The plain was dotted with trees, and the girl directed her steps so that she might at all times be as near as possible to one of these. Sometimes this required a zigzag course that lengthened the distance, but after her experience with the lion she did not dare be far from sanctuary at any time.
She turned often to look back in the direction she had come, lest the lion follow and surprise her. As the hours passed the sun shone down hotter and hotter. Rhonda commenced to suffer from hunger and thirst; her steps were dragging; her feet seemed weighted with lead. More and more often she stopped beneath the shade of a tree to rest. The mountains seemed as far away as ever. Doubts assailed her.

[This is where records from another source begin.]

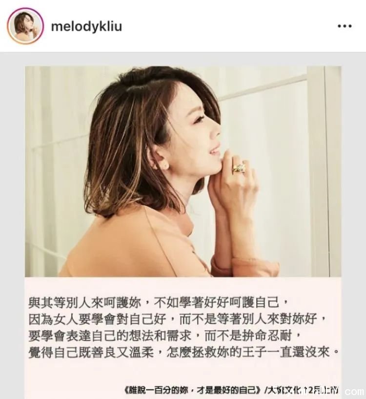Click the melodykliu username link

86,26
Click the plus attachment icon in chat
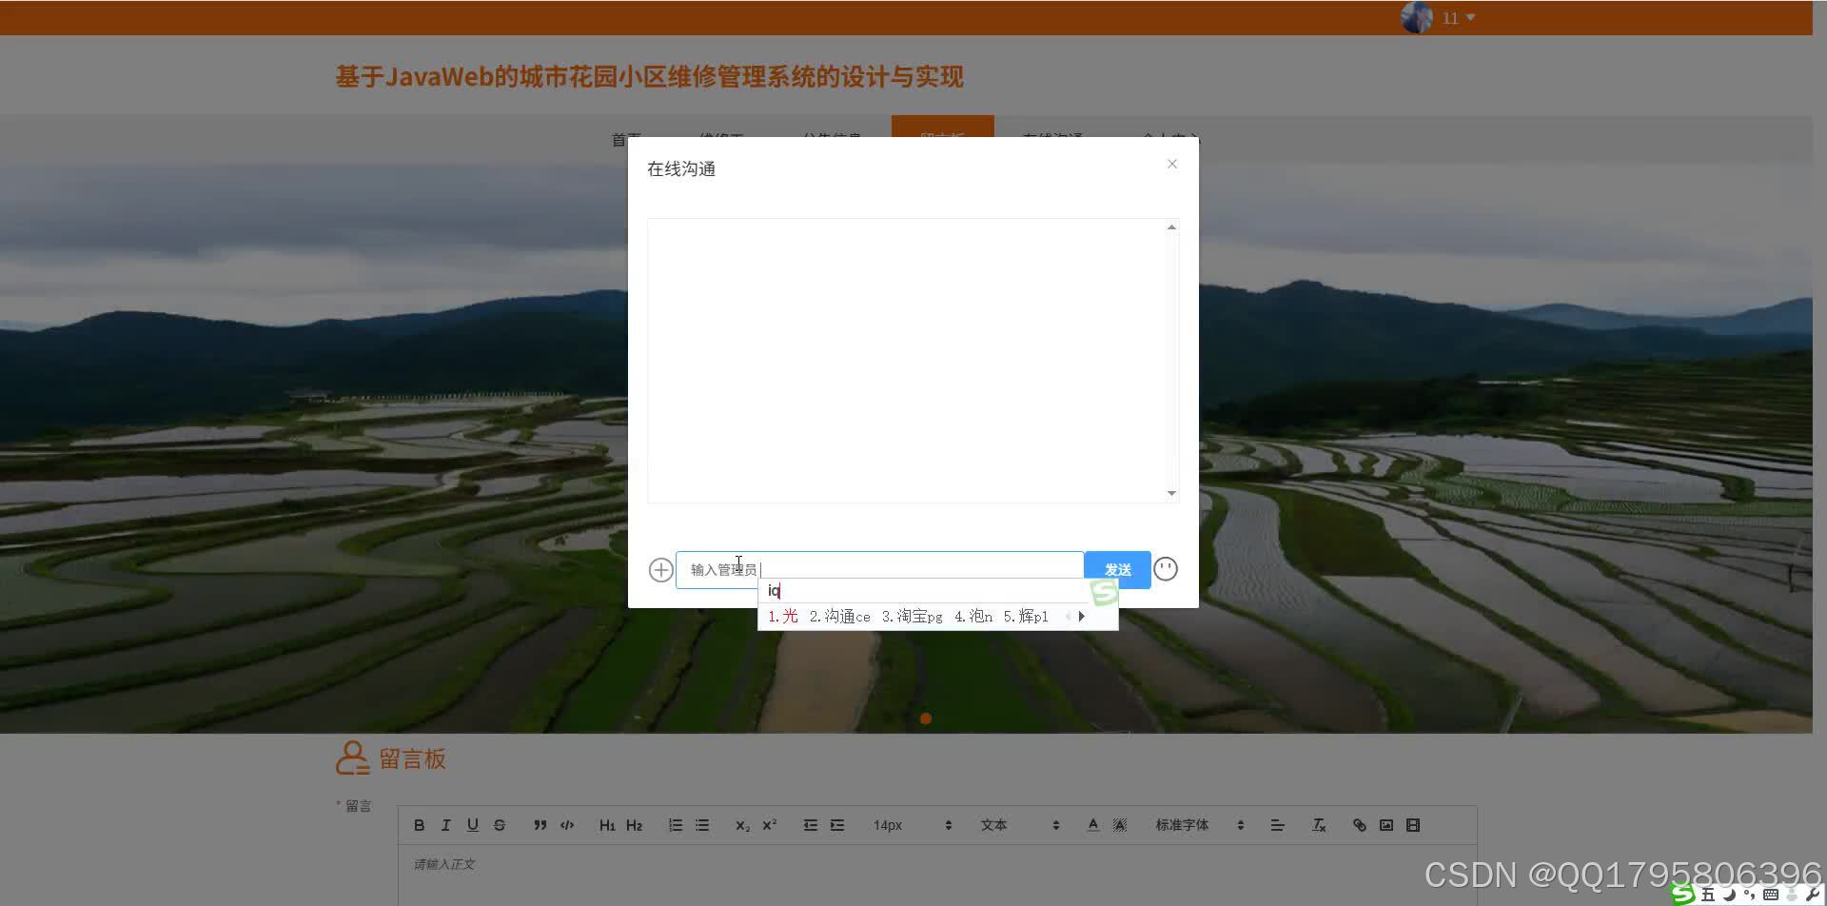Image resolution: width=1827 pixels, height=906 pixels. click(x=660, y=569)
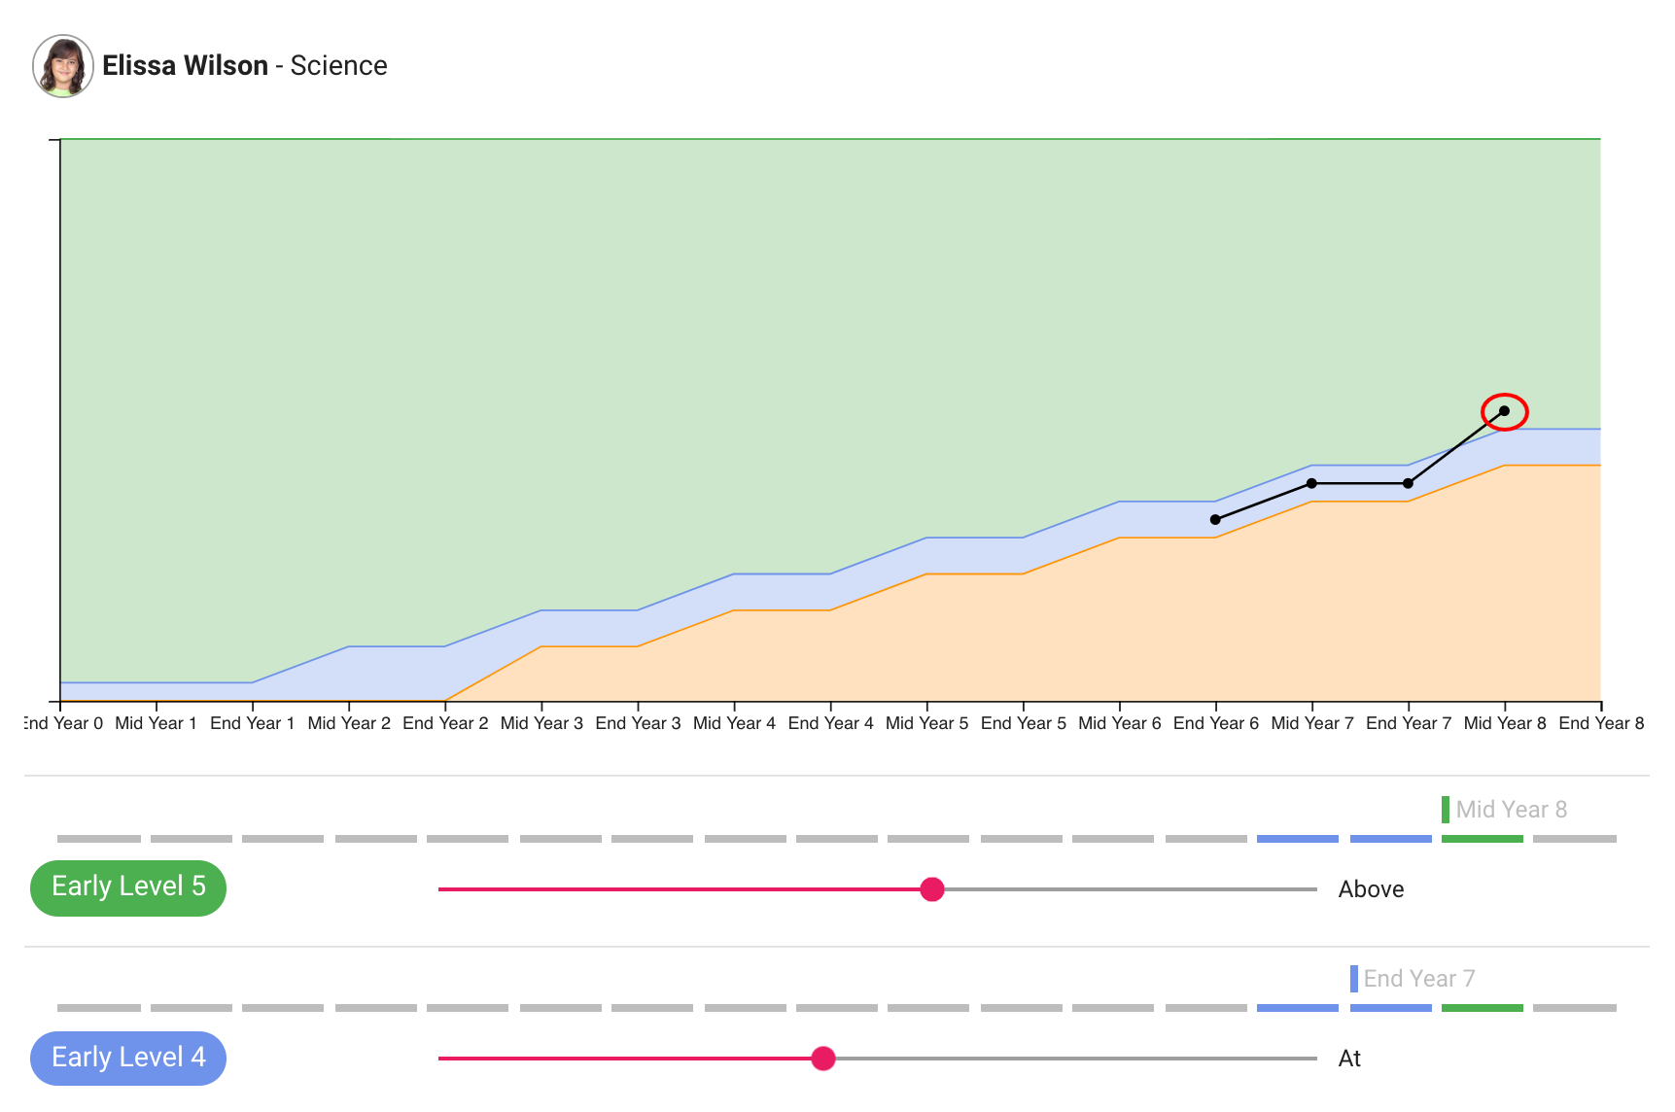1675x1112 pixels.
Task: Click the Early Level 4 slider handle
Action: pyautogui.click(x=822, y=1059)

A shadow moved across the ground before her. She looked up. Circling above was a vulture. She shuddered. "I wonder if he only hopes," she said aloud, "or if he knows."
But she kept doggedly on. She would not give up—not until she dropped in her tracks. She wondered how long it would be before that happened.
Once as she was approaching a large black rock that lay across her path it moved and stood up, and she saw that it was a rhinoceros. The beast ran around foolishly for a moment, its nose in the air; then it charged. Rhonda clambered into a tree, and the great beast tore by like a steam locomotive gone must.
As it raced off with its silly little tail in air the girl smiled. She realized that she had forgotten her exhaustion under the stress of emergency, as bed-ridden cripples sometimes forget their affliction when the house catches fire.
The adventure renewed her belief in her ability to reach the river, and she moved on again in a more hopeful frame of mind. But as hot and dusty hour followed hot and dusty hour and the pangs of thirst assailed her with increasing violence, her courage faltered again in the face of the weariness that seemed to penetrate to the very marrow of her bones.
For a long time she had been walking in a depression of the rolling plain, her view circumscribed by the higher ground around her. The day was drawing to a close. Her lengthening shadow fell away behind her. The low sun was in her eyes.
She wanted to sit down and rest, but she was afraid that she would never get up again. More than that, she wanted to see what lay beyond the next rise in the ground. It is always the next summit that lures the traveller on even though experience may have taught him that he need expect nothing more than another rise of ground farther on.